Mayuge is a town in the Eastern Region of Uganda. It is the location of the headquarters of Mayuge District.

==Location==
Mayuge is located on the Musita–Mayuge–Lumino–Majanji–Busia Road, about 14 km southeast of Musita. This is about 28 km south of Iganga, the nearest large town.

Mayuge lies approximately 38 km, east of Jinja, the largest city in Busoga sub-region. Neighboring communities include Bugade, Bwondha, Bugoto, Buwaya, Busakira, Kigandalo, Musita, and Mbaale. The geographical coordinates of Mayuge are 0°27'28.0"N, 33°28'48.0"E (Latitude:0.457782; Longitude:33.480003). Mayuge Municipality lies at an average elevation of 1158 m above mean sea level.

==Overview==
Mayuge is a small rural settlement that is in the process of becoming an urban center. Mayuge is the only municipality in Mayuge District.
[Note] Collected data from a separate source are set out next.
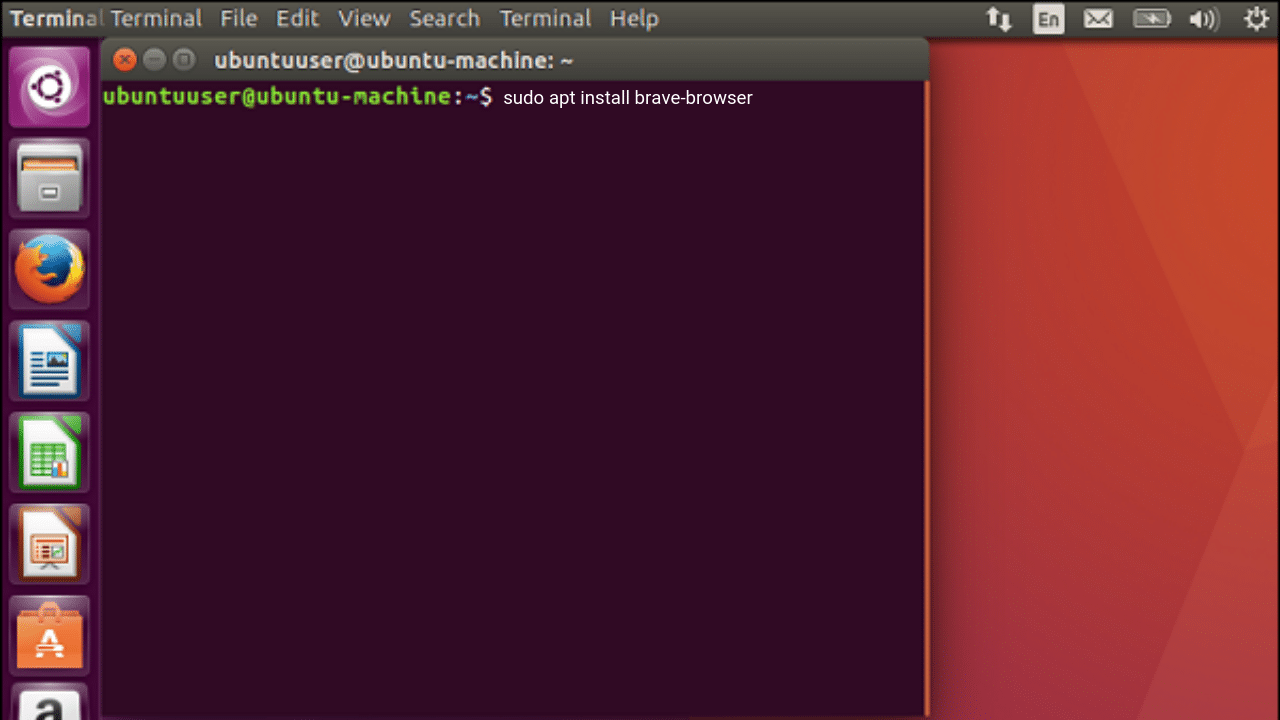
Task: Click the terminal prompt input line
Action: (628, 97)
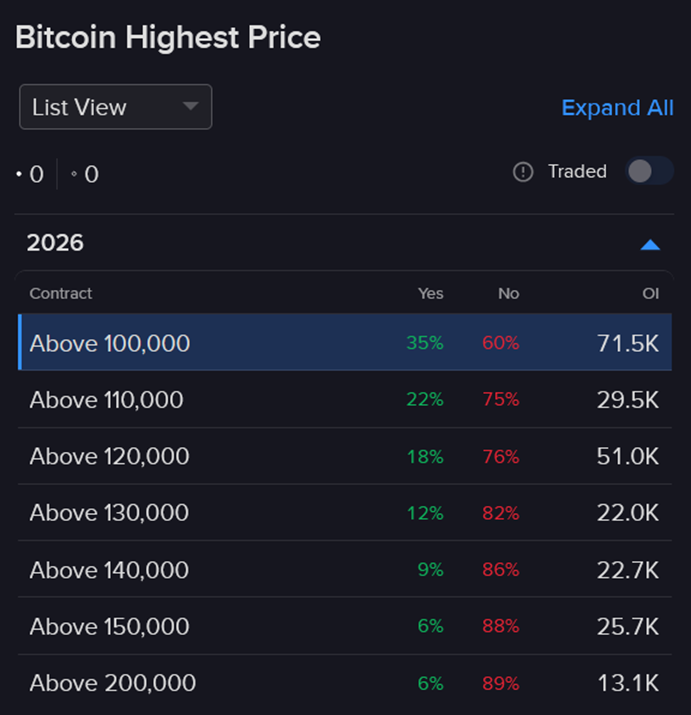The image size is (691, 715).
Task: Click the 35% Yes price for Above 100,000
Action: click(425, 343)
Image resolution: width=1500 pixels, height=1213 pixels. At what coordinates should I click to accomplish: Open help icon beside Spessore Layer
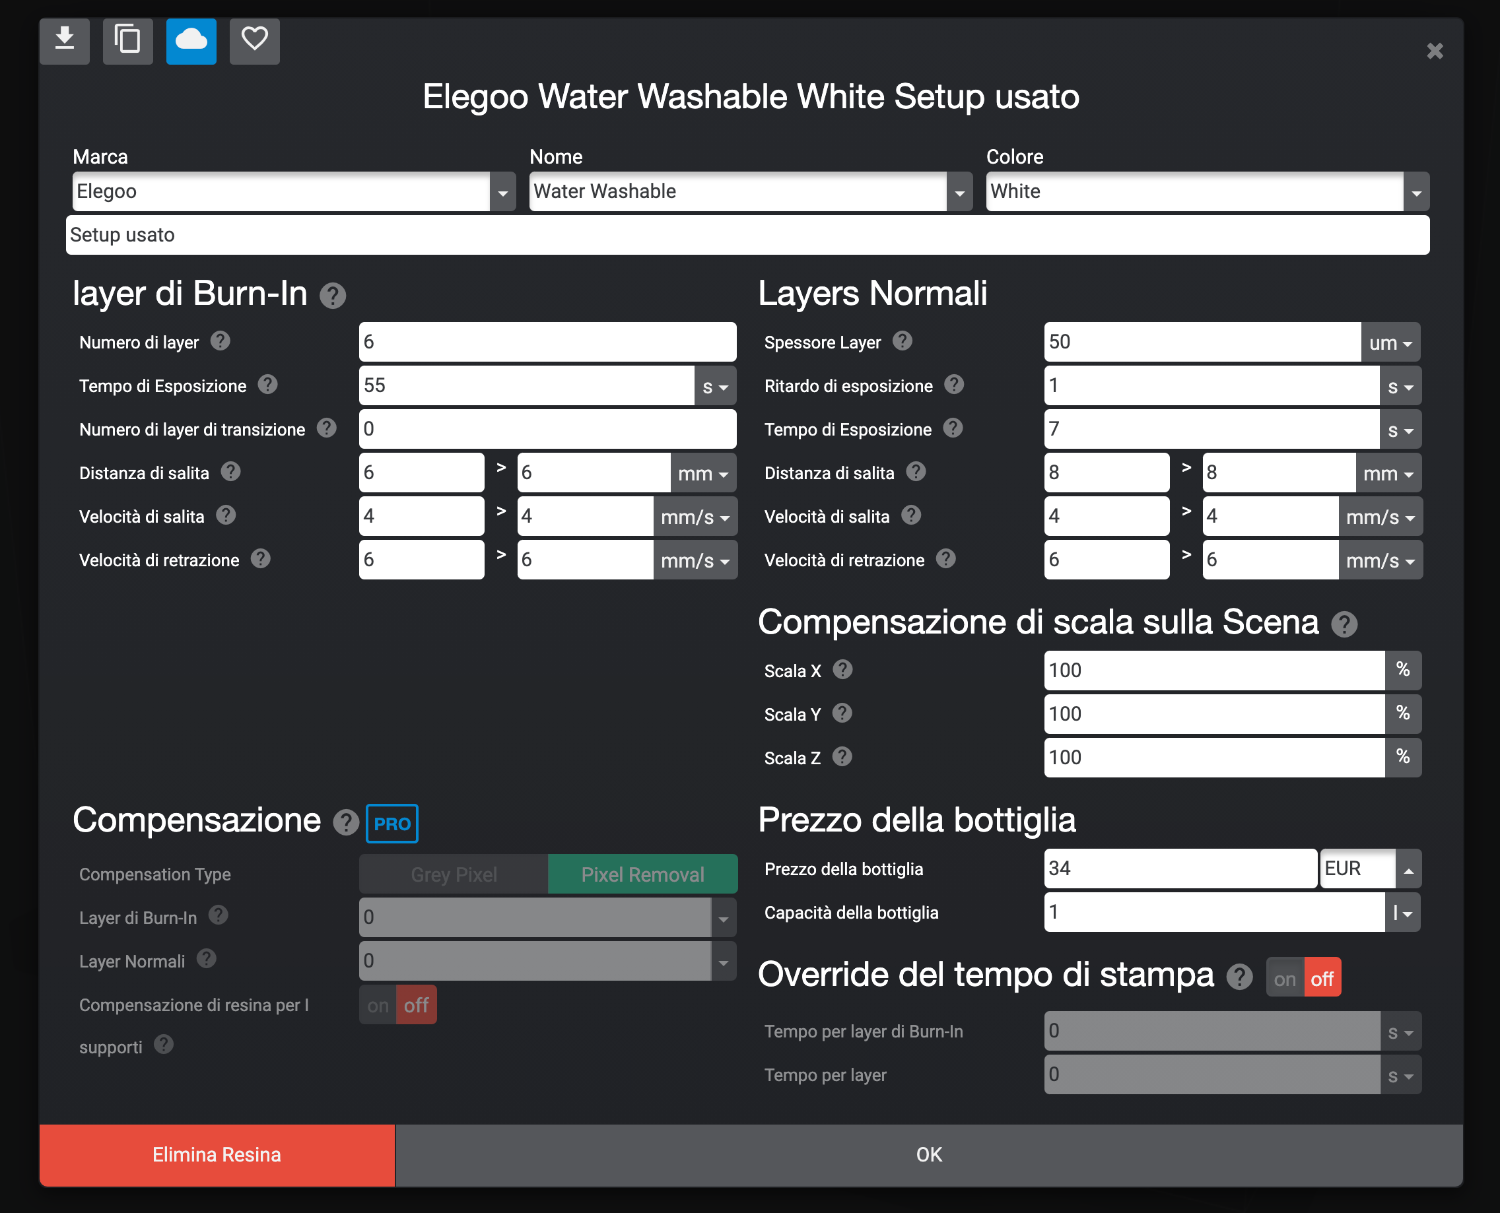pos(902,341)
Sanitation was one of the major challenges that the town faced in 2010.

==Population==
In 2002, the national census estimated Mayuge's population at about 8,720. In 2010, the Uganda Bureau of Statistics (UBOS) estimated the population at 11,500. In 2011, UBOS estimated the population at 11,900. On 27 August 2014, the national population census put the population at 17,151.

==Economic activity==
The economic activity in the town revolves mainly around subsistence agriculture, poultry farming, and animal husbandry.

==Energy==
Mayuge is the location of Mayuge Solar Power Station, a 10 megawatts solar PV installation that supplies power to the Uganda electricity national grid. The solar farm was commissioned in June 2019.